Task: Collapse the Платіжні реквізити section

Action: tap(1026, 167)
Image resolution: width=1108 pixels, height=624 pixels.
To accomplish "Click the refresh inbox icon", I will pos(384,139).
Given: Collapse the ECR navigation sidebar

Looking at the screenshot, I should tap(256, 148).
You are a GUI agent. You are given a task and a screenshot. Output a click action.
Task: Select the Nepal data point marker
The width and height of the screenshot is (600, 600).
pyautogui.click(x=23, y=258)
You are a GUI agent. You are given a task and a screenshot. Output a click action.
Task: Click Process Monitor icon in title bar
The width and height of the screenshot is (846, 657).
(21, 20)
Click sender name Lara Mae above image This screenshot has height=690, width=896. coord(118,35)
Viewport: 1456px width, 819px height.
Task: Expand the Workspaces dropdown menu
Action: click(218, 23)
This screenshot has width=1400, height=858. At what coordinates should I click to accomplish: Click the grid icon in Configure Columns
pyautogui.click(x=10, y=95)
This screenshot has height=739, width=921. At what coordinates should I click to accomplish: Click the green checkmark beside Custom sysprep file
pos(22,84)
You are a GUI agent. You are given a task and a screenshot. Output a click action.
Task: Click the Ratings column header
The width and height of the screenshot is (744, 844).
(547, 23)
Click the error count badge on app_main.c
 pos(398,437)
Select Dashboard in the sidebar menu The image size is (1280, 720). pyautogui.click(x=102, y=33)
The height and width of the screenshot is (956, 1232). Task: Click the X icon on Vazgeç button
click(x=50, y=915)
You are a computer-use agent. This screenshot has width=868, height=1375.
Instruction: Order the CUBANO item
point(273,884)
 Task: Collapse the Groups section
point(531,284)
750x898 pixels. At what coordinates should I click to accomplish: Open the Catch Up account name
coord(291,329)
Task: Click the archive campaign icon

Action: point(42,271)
--------------------------------------------------
Exercise: List each line above that contains the word "This".

Exercise response:
Click sender name Lara Mae above image This screenshot has height=690, width=896. coord(118,35)
This screenshot has width=1400, height=858. At what coordinates should I click to accomplish: Click the grid icon in Configure Columns
This screenshot has height=739, width=921. At what coordinates should I click to accomplish: Click the green checkmark beside Custom sysprep file
You are a computer-use agent. This screenshot has width=868, height=1375.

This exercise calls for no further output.